Contents of this chapter:
Coding is used for creating input to multivariate analysis programs like Varbrul; general statistical programming environments like S, Splus, and R; and statistical analysis packages like Datadesk, JMP, SAS, and SPSS.
Coding string values in a coding file may be in part automatically determined with coding queries and in part hand entered in a text editor. The resultant files can then be inputs to further searches.
node: IP*
coding_query:
1: {
s: (IP*SPE* iDoms NP-OB*)
n: ELSE
}
2: {
m: (IP-MAT* iDoms NP-OB*)
s: (IP-SUB* iDoms NP-OB*)
i: (IP-INF* iDoms NP-OB*)
e: ELSE
}
3: {
t: ((IP* iDoms NEG)
AND (NEG iDoms !ne))
p: (IP* iDoms !NEG)
n: ELSE
}
4: {
\1: (NP-OB* domsWords 1)
\2: (NP-OB* domsWords 2)
\3: (NP-OB* domsWords> 2)
\0: ELSE
}
In general, coding files have this form:
<PREAMBLE>
coding_query:
column_number: {
label: condition
label: condition
.
.
.
}
The coding file begins with the preamble commands (see Command File chapter), which must include the obligatory bounding node for the coding queries. The obligatory query specification "coding_query:" then introduces the coding queries for each column of the output coding string.
In the present example, column 1 of the coding string will contain an "s" if IP*SPE* iDoms NP-OB*. Everywhere else, due to the presence of the "ELSE" function (used only in coding queries), the column will contain an "n".
Note that when numerals (0-9) are used as codes, they must be introduced with the backslash character ("\"), as illustrated in column 4 above.

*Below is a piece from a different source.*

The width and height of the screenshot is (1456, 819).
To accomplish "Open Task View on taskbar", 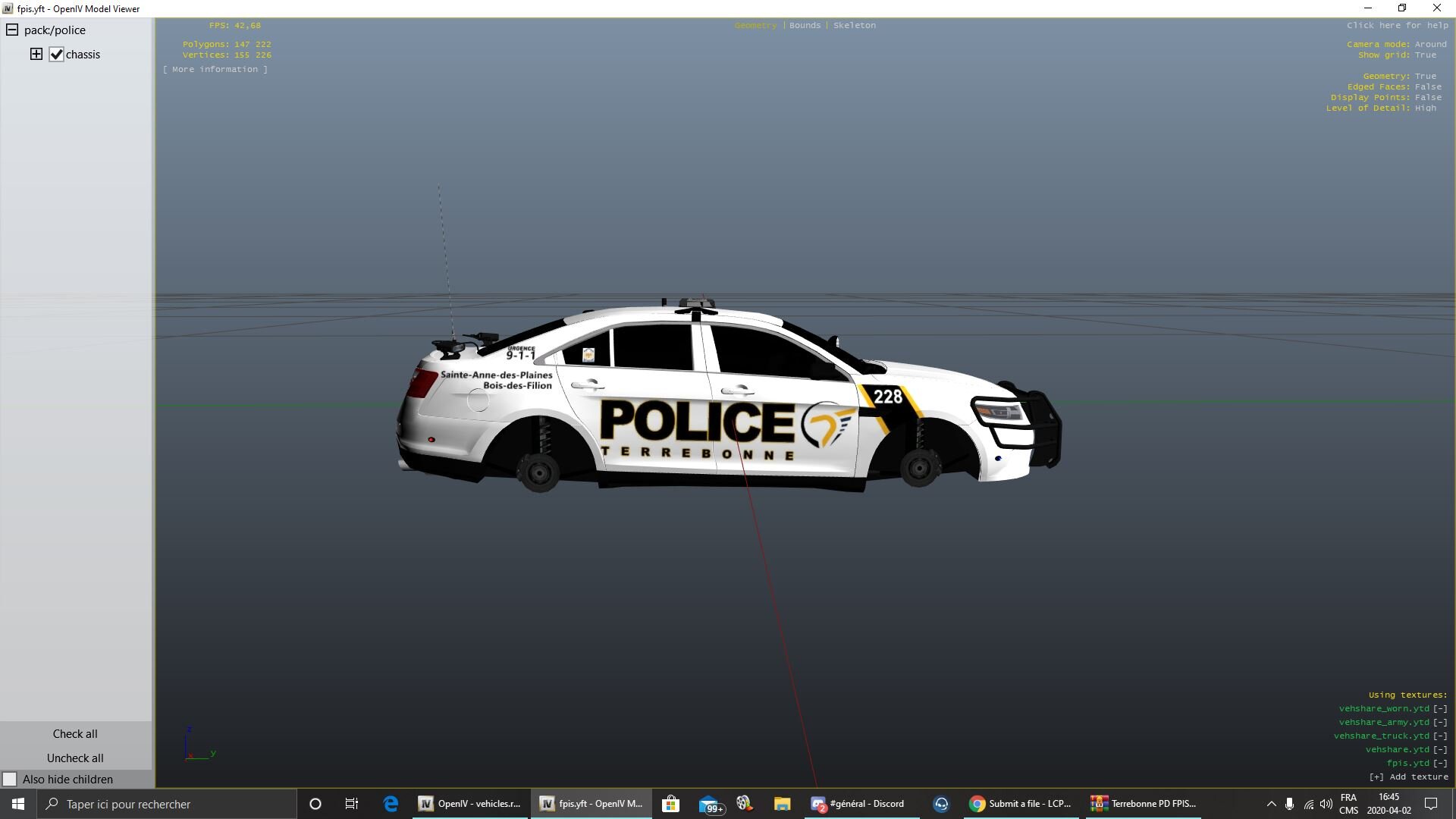I will 352,804.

Coding query files are alternatives to ordinary query files in a CorpusSearch run. So, to code a file, invoke CorpusSearch as follows:
java CorpusSearch <coding_file.c> <file_to_code>
Output files resulting from coding will carry the extension .cod. They contain every token of the input file, with coding nodes inserted at every boundary node. A coding node has the form:
(CODING <coding_string>)If a given sentence contains more than one boundary node, the output sentence will contain multiple coding nodes. Here's a sentence from the output file resulting from the above coding file:
/~*
knewe kyndes & complexciones of men & of bestus
(CMHORSES,85.2)
*~/
( (IP-SUB (CODING n:s:p)
(NP-SBJ *T*-1)
(VBD knewe)
(NP-OB1 (NS kyndes)
(CONJ &)
(NS complexciones)
(PP
(PP (P of)
(NP (NS men)))
(CONJP (CONJ &)
(PP (P of)
(NP (NS bestus)))))))
(ID CMHORSES,85.2))
Coding strings may be searched using column. For instance, to find all boundary nodes whose coding string contains "m" or "p" in the 7th column, use this query:
query: (CODING column 7 m|p)
To obtain a file with only the coding strings, use print_only as follows:
print_only: CODINGThe extension of the resultant output file will be .ooo.